Elliot crept with his tape recorder toward the perimeter fence and looked out at the moat. Foliage moved beyond the fence. The sighing grew louder. He heard the gurgle of water and saw a dead tree trunk lying across the moat.

That was what the slapping sound had been: abridge being placed across the moat. In that instant Elliot realized they had vastly underestimated whatever they were up against. He signaled to Munro to come and look, but Munro was waving him away from the fence and pointing emphatically to the squat tripod on the ground near his feet. Before Elliot could move, the colobus monkeys began to shriek in the trees overhead – and the first of the gorillas silently charged.

He had a glimpse of an enormous animal, distinctly gray in color, racing up to him as he ducked down; a moment later, the gorillas hit the electrified fence with a shower of spitting sparks and the odor of burning flesh.

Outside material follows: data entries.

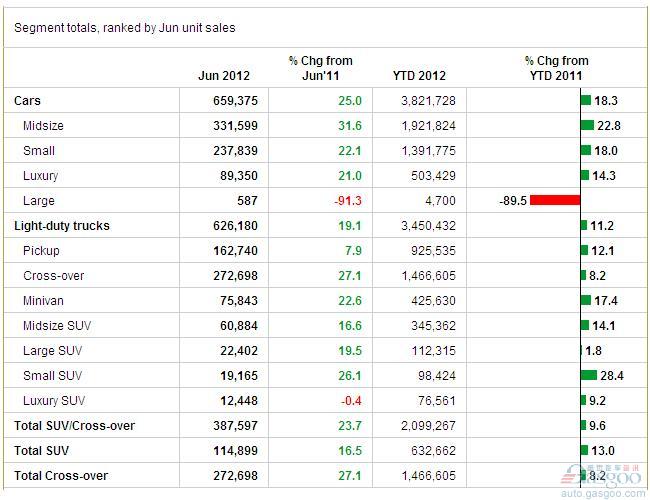Click the "Cars" segment row label
This screenshot has width=650, height=500.
28,101
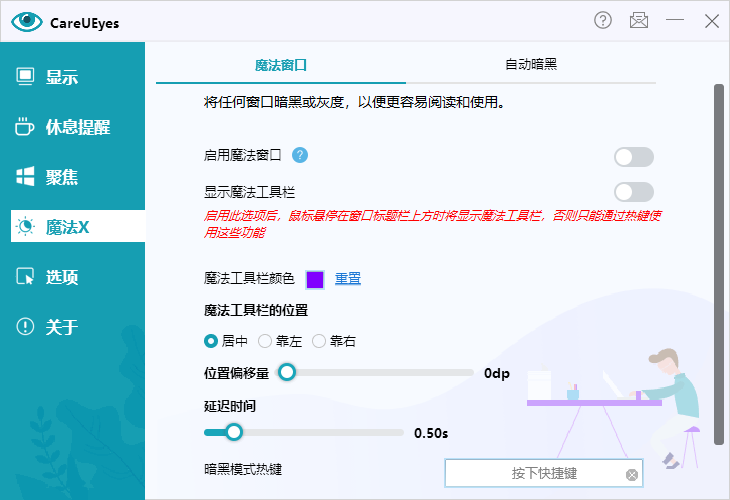Click the 关于 info icon
The image size is (730, 500).
26,327
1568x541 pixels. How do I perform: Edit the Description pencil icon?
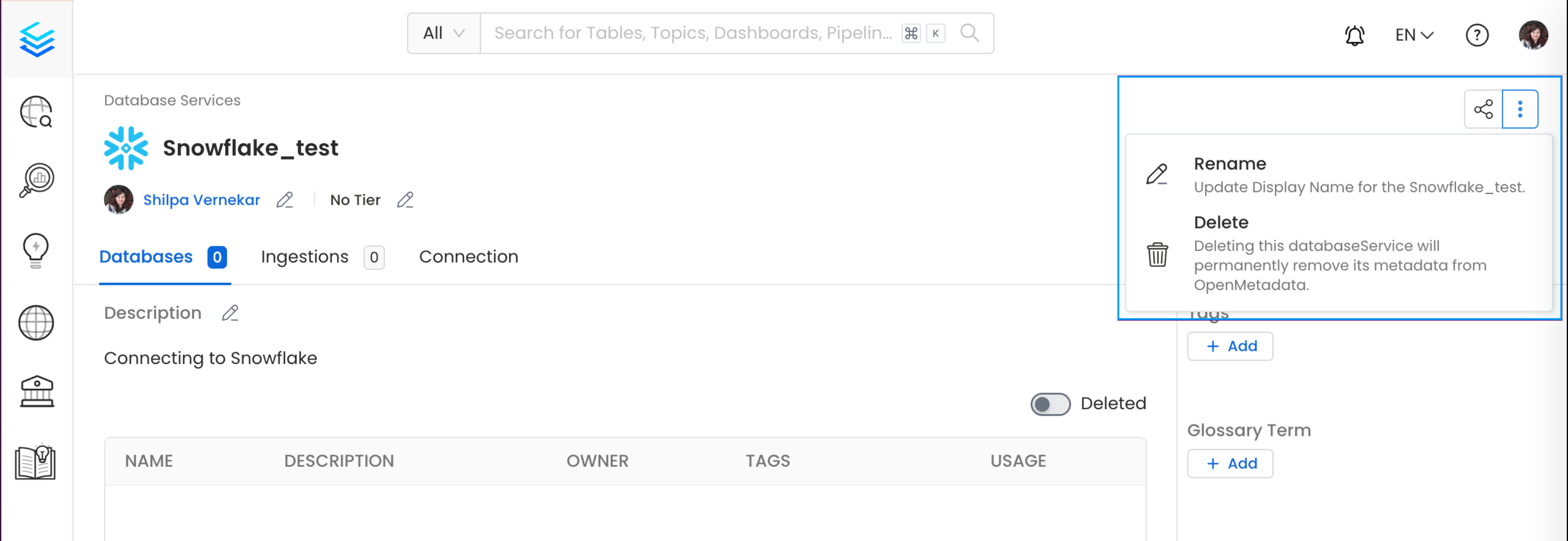[230, 313]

It was the start of an eerie, silent battle.

Emerald laser beams flashed through the air; the tripod-mounted machine guns made a soft thew-thew-thew as the bullets spit outward, the aiming mechanisms whining as the barrels spun and fired, spun and fired again. Every tenth bullet was a white phosphorous tracer; the air was crisscrossed green and white over Elliot’s head.

The gorillas attacked from all directions; six of them simultaneously hit the fence and were repelled in a crackling burst of sparks. Still more charged, throwing themselves on the flimsy perimeter mesh, yet the sizzle of sparks and the shriek of the colobus monkeys was the loudest sound they heard. And then he saw gorillas in the trees overhanging the campsite. Munro and Kahega began firing upward, silent laser beams streaking into the foliage. He heard the sighing sound again. Elliot turned and saw more gorillas tearing at the fence, which had gone dead – there were no more sparks.

And he realized that this swift, sophisticated equipment was not holding the gorillas back – they needed the noise. Munro had the same thought, because he shouted in Swahili for the men to hold their fire, and called to Elliot, "Pull the silencers! The silencers!"

Elliot grabbed the black barrel on the first tripod mechanism and plucked it away, swearing – it was very hot. Immediately as he stepped away from the tripod, a stuttering sound filled the air, and two gorillas fell heavily from the trees, one still alive. The gorilla charged him as he pulled away the silencer from the second tripod. The stubby barrel swung around and blasted the gorilla at very close range; warm liquid spattered Elliot’s face. He pulled the silencer from the third tripod and threw himself to the ground.